● **WHAT THE TASK ASKS**: Each entry must be output once more without any change.

● **INPUT**:
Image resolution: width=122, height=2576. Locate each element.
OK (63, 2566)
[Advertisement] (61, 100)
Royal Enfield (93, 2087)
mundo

● **FINISHED EXERCISE**:
Image resolution: width=122, height=2576. Locate each element.
OK (63, 2566)
[Advertisement] (61, 100)
Royal Enfield (93, 2087)
mundo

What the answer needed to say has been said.